(Saved data entries)
-------------------------
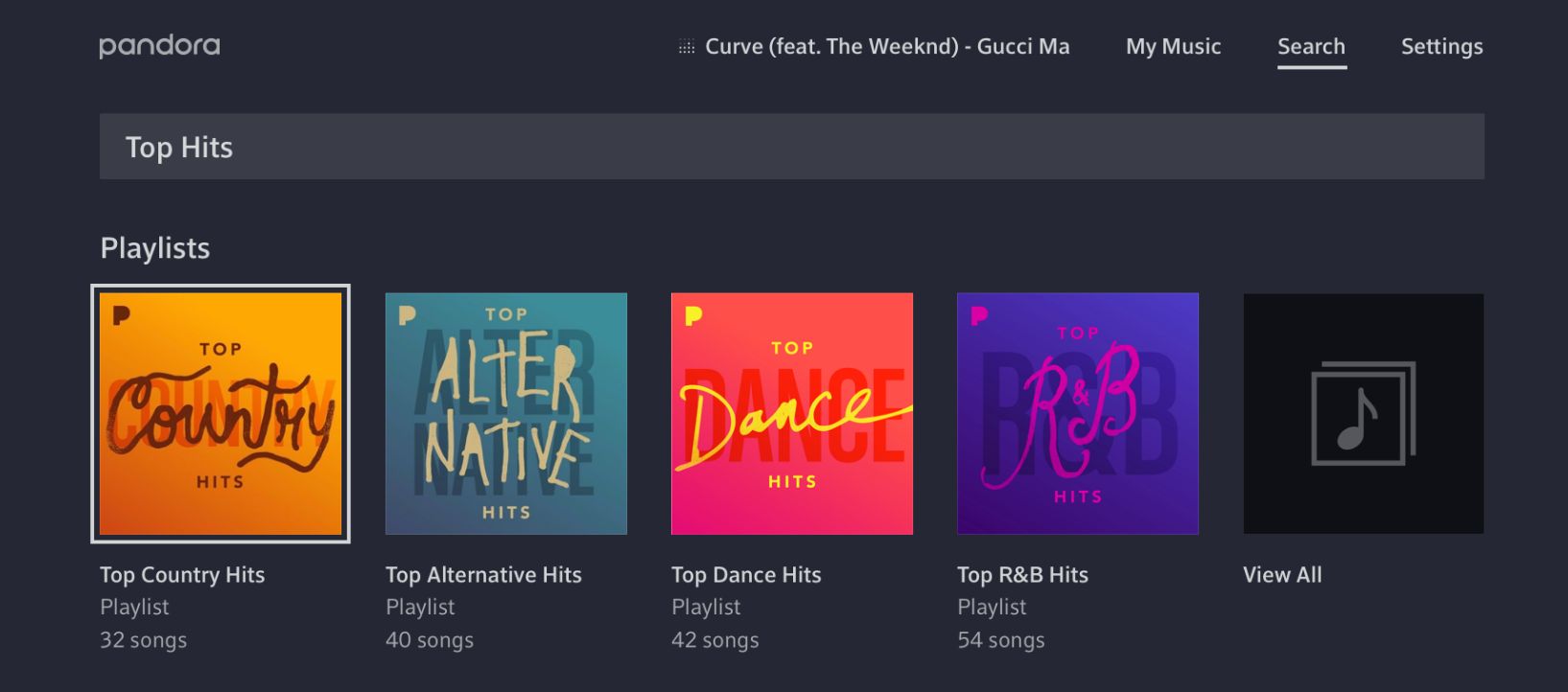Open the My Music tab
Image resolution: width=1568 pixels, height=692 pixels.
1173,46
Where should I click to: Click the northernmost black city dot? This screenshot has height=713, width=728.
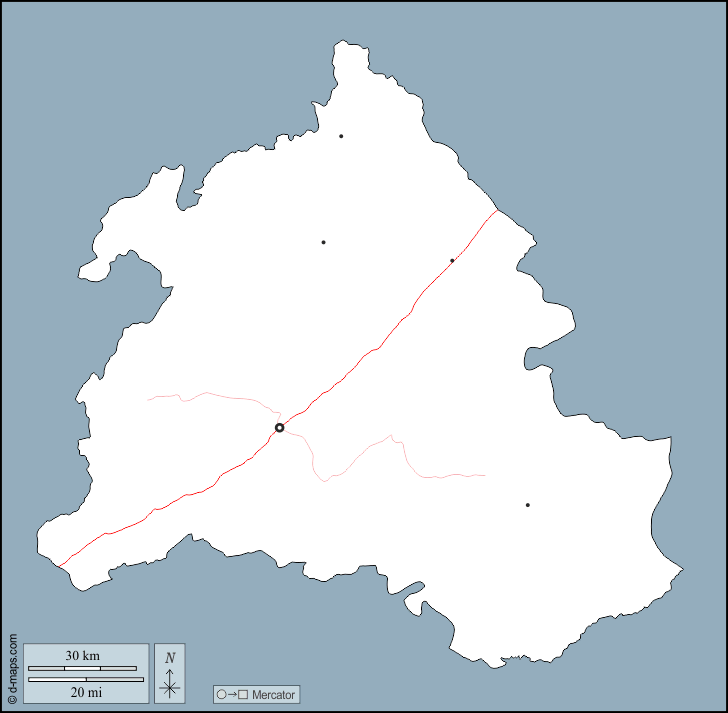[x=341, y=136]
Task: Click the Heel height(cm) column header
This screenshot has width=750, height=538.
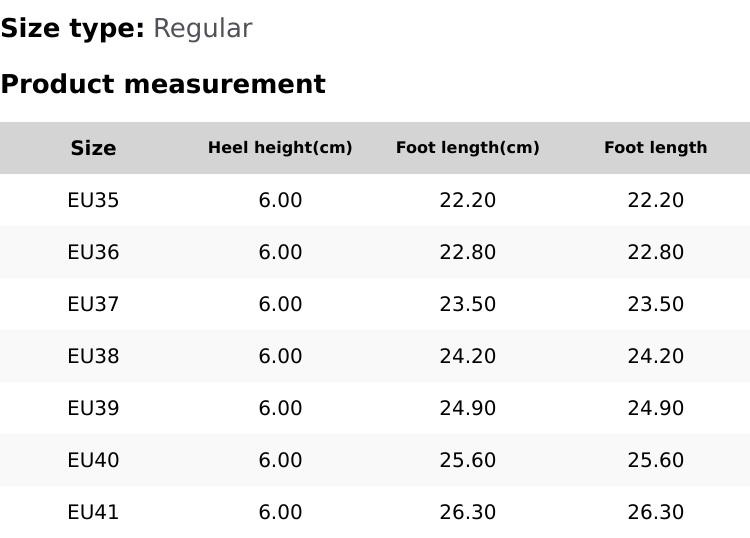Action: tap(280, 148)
-------------------------
AIM OF THE TASK
In the answer, give only the lines from the one containing "Where should I" through the end of the records above, each reproduced exactly. Include no pictures.

TASK RESULT
Where should I click to: Click the northernmost black city dot? This screenshot has height=713, width=728.
[x=341, y=136]
Task: Click the Heel height(cm) column header
This screenshot has width=750, height=538.
Action: tap(280, 148)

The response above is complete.